- **Problem details**
Copy every line of the listing below, including the request lines, and multiply each click coordinate in the answers by 1.2, rounding to the nearest whole number with halves rounded up. Leave all numbers in the requests unchanged.

- **Record extracts**
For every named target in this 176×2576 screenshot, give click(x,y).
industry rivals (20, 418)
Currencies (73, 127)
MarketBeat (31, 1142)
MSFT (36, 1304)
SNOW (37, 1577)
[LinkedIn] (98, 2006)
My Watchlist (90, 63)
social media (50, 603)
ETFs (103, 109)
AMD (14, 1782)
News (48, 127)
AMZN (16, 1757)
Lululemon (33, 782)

- **Task response**
For every named target in this 176×2576 screenshot, give click(x,y).
industry rivals (24, 502)
Currencies (88, 152)
MarketBeat (37, 1370)
MSFT (43, 1565)
SNOW (44, 1892)
[LinkedIn] (118, 2407)
My Watchlist (108, 76)
social media (60, 724)
ETFs (124, 131)
AMD (17, 2138)
News (58, 152)
AMZN (19, 2108)
Lululemon (40, 938)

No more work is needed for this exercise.